• _Data in this exercise_:
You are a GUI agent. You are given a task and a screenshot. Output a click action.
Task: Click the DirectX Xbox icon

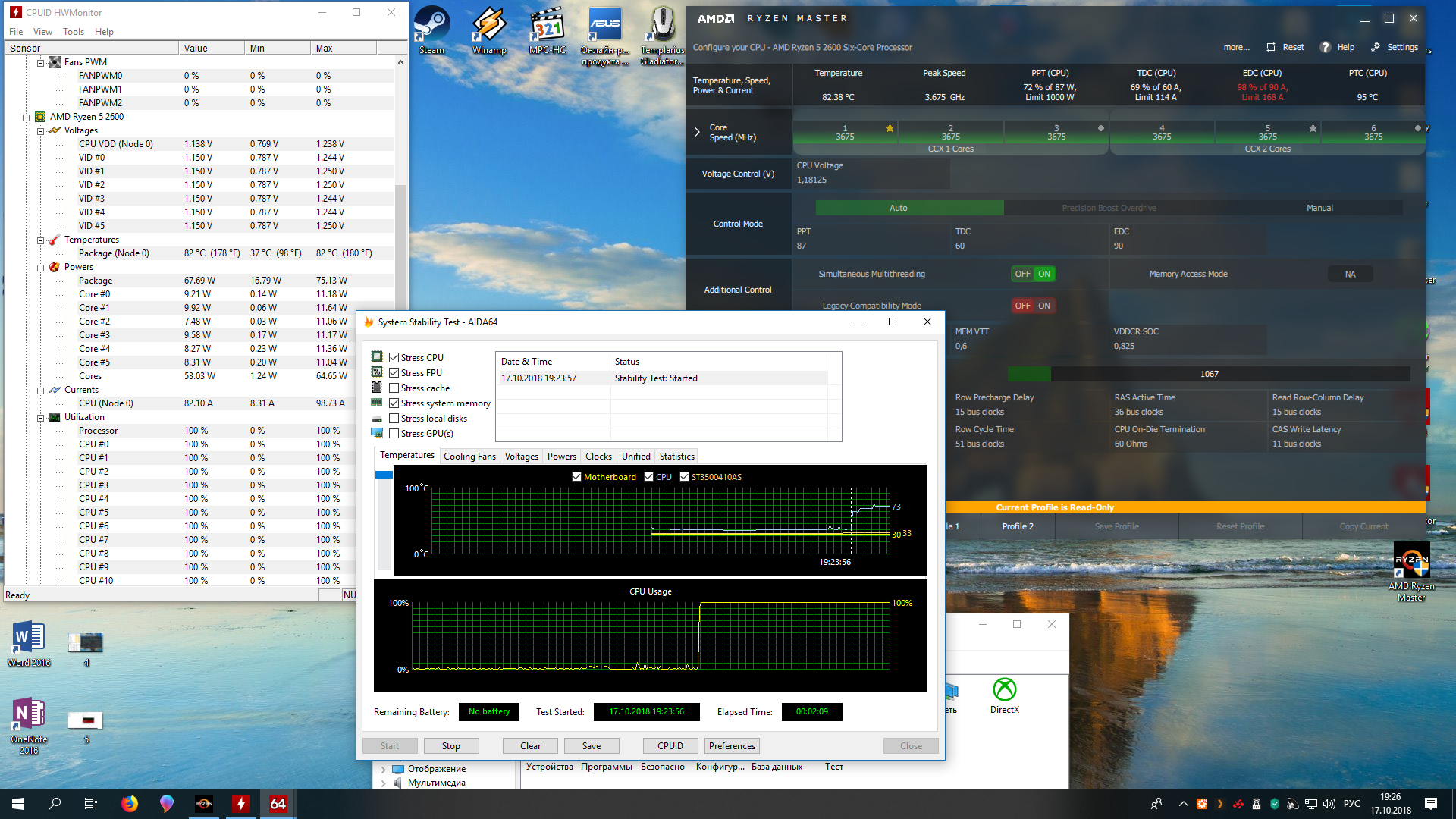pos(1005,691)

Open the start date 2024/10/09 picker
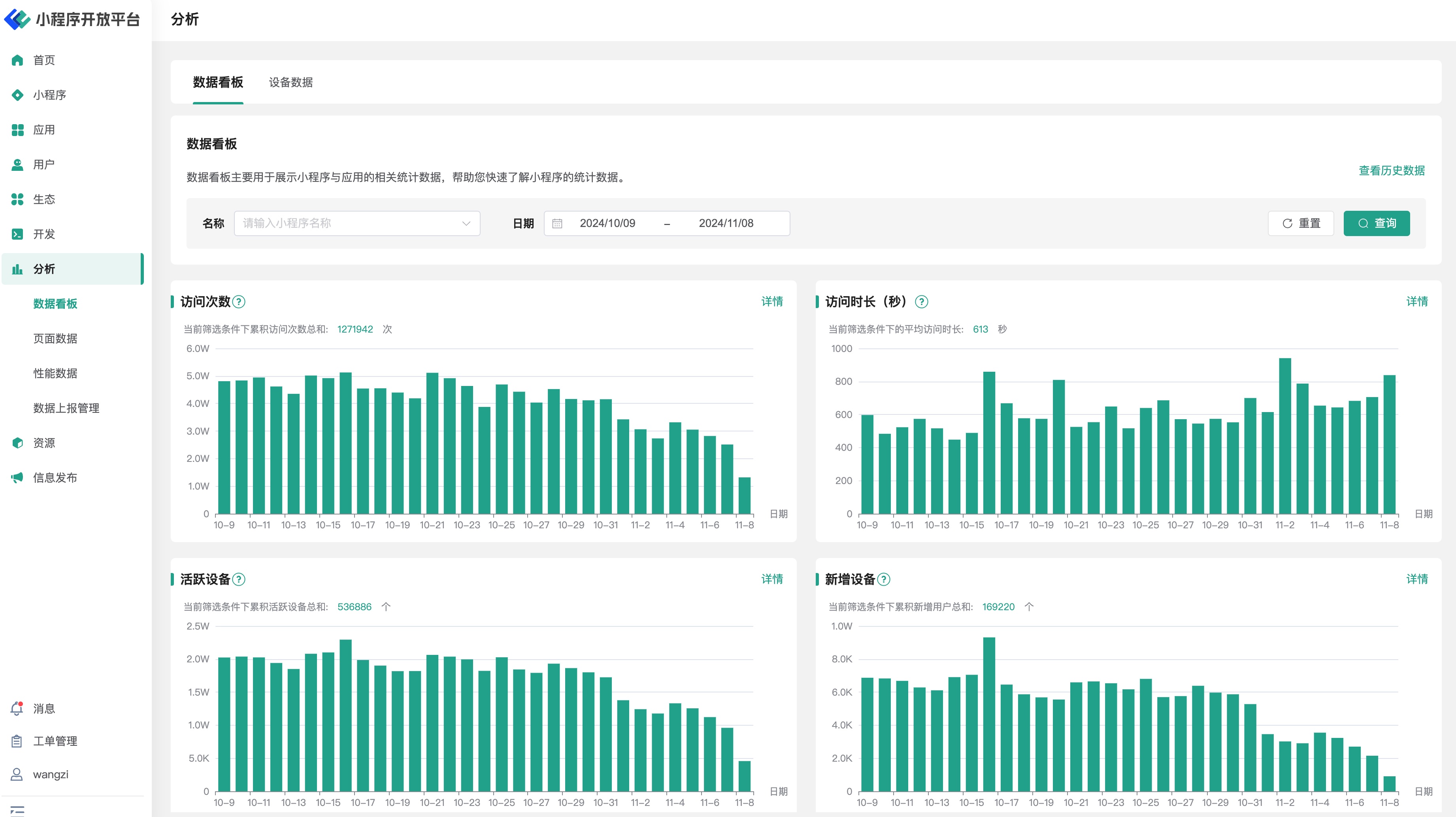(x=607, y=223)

• _Goal_: Turn the text of the entries above into a JSON list of strings, with one string per line and no blank lines. Leave out the pictures.

• _Result of this exercise_:
[
  "You are a GUI agent. You are given a task and a screenshot. Output a click action.",
  "Task: Click the DirectX Xbox icon",
  "pos(1005,691)",
  "Open the start date 2024/10/09 picker",
  "(x=607, y=223)"
]